Clybourne Park producer cancels Broadway transfer

The producer of Clybourne Park has cancelled the play's run on Broadway after falling out with its writer, Bruce Norris , according to the New York Post . Norris was due to appear in an acting role in producer Scott Rudin's HBO adaptation of Jonathan Franzen's book The Corrections , but is reported to have pulled out on Monday after three months of contractual wrangling, saying: "I don't like to do pilots." Rudin, regarded as the most powerful producer on Broadway, then axed Clybourne Park, which was due to reach Broadway in the spring, as well as two other Norris plays he was planning to produce in 2013. The theatre is not accepting ticket bookings, while the play's publicists, Boneau/Bryan-Brown , said they were no longer representing the show.
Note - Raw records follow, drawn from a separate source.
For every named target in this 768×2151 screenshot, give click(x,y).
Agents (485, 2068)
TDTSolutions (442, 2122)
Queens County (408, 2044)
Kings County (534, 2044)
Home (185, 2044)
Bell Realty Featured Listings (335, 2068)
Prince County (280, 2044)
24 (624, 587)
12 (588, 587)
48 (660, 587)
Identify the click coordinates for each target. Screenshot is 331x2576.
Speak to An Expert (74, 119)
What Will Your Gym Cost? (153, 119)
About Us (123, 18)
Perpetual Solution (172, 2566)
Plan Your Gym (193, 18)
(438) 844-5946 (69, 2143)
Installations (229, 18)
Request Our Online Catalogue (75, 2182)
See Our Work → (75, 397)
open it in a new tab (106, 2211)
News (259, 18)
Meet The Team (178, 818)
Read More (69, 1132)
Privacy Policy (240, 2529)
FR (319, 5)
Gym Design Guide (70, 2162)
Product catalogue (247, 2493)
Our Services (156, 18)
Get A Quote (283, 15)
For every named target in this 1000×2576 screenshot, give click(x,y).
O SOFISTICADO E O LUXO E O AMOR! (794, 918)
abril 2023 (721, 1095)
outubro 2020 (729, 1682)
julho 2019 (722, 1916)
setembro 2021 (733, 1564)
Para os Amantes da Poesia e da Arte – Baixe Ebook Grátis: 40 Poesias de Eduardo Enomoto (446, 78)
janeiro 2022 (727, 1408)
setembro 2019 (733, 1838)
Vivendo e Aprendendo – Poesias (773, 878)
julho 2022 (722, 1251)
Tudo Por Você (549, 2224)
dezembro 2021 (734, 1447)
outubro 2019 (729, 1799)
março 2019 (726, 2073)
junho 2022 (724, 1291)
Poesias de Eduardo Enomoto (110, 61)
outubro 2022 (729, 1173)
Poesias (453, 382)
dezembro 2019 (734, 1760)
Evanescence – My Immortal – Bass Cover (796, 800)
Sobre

Clybourne Park, a lacerating comedy about race and class, made its debut in New York two years ago. Based around the changes in the racial makeup of a Chicago neighbourhood, its UK premiere at the Royal Court in London earned rave reviews, the Guardian's theatre critic Michael Billington writing that it "nails the thorny subject of race relations with a bilious zest that takes one's breath away". The play won the Pulitzer prize for drama last year , and has earned numerous other awards including an Olivier for best new play . Its cancellation has left Jujamcyn Theaters , the company who owns the Broadway venue it would have played, facing losses of hundreds of thousands of dollars in rent, although Rudin is said to have offered them $1.5m (£946,00): a week's takings from another of his productions, the hit South Park musical The Book of Mormon . The cast and crew will also have to find new jobs once the play ends its current run in Los Angeles on 26 February. Jujamcyn Theaters were reported to be contacting other producers in an attempt to salvage the play – in theory not a difficult task as the play is already a proven hit. West End producers traditionally see their roles in more modest terms than their Broadway counterparts, who are notorious for intervening in the production process. When Alan Ayckbourn 's Absurd Person Singular was staged on Broadway in 1973, the producer Philip Langner brought in a statistician to count the number of laughs each act received from the audience and demanded that acts two and three should be reversed.